Inter-Rater Reliability (Cohen's Kappa) Calculator
Enter the count of observations for two raters evaluating two categories (binary data).
Analysis Results
Understanding Inter-Rater Reliability
Inter-rater reliability (IRR) is a statistical measure used to determine the level of agreement between two or more independent raters or observers when evaluating the same phenomenon. While a simple percentage of agreement is common, it often overestimates reliability because it doesn't account for agreement occurring by pure chance. This is why Cohen's Kappa is the industry standard for binary and categorical data.
Why Use Cohen's Kappa?
In research and clinical settings, observers might agree simply because both happened to guess correctly or because the outcome occurs very frequently. Cohen's Kappa (κ) corrects for this "random chance" factor.
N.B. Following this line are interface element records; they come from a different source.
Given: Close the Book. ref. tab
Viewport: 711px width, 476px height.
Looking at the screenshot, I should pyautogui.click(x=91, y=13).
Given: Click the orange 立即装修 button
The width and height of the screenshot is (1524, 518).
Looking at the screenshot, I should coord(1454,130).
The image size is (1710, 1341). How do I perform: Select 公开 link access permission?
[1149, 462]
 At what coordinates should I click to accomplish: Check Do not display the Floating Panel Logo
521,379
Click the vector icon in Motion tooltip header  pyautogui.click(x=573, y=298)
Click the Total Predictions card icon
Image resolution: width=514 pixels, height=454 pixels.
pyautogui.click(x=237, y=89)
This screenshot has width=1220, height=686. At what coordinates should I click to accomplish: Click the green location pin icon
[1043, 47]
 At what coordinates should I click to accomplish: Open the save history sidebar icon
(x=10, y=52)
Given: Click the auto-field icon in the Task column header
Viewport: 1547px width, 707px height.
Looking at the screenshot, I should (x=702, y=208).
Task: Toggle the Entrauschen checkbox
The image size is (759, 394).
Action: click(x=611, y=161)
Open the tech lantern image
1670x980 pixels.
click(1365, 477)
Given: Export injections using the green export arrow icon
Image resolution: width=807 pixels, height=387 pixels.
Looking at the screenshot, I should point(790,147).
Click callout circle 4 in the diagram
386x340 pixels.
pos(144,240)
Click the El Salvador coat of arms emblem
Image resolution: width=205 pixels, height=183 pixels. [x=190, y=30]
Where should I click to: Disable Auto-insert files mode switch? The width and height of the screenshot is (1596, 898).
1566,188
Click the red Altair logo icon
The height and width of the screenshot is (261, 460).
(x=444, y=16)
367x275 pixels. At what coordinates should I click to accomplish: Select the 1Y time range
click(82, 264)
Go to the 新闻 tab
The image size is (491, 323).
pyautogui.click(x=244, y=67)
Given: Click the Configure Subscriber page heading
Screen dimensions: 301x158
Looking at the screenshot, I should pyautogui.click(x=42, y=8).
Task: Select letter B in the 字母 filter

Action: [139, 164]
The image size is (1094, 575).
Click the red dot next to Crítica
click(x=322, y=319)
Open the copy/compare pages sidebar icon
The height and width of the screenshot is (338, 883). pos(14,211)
It provides a more robust score that ranges generally from 0 to 1, where 1 indicates perfect agreement and 0 indicates agreement no better than chance.
Interpreting Your Results
According to Landis and Koch (1977), Kappa values can be interpreted using the following guidelines:
| Kappa Statistic | Strength of Agreement |
|---|---|
| < 0.00 | Poor (Less than chance) |
| 0.00 – 0.20 | Slight Agreement |
| 0.21 – 0.40 | Fair Agreement |
| 0.41 – 0.60 | Moderate Agreement |
| 0.61 – 0.80 | Substantial Agreement |
| 0.81 – 1.00 | Almost Perfect Agreement |
Calculation Example
Imagine two doctors diagnosing 100 patients for a specific condition:
- Both agree "Positive": 45 times
- Both agree "Negative": 35 times
- Doctor A says Yes, B says No: 10 times
- Doctor A says No, B says Yes: 10 times
In this scenario, the total agreement is 80%. However, the Kappa calculation might result in a value around 0.60 (Moderate), as it adjusts for the likelihood that they would have agreed on the "Negative" or "Positive" diagnoses by chance alone.
When to Use This Tool
This calculator is ideal for:
- Medical Research: Comparing diagnostic consistency between physicians.
- Psychology: Assessing agreement between observers watching behavioral traits.
- Content Analysis: Ensuring multiple coders are categorizing text or media consistently.
- Machine Learning: Validating human-labeled datasets against model predictions.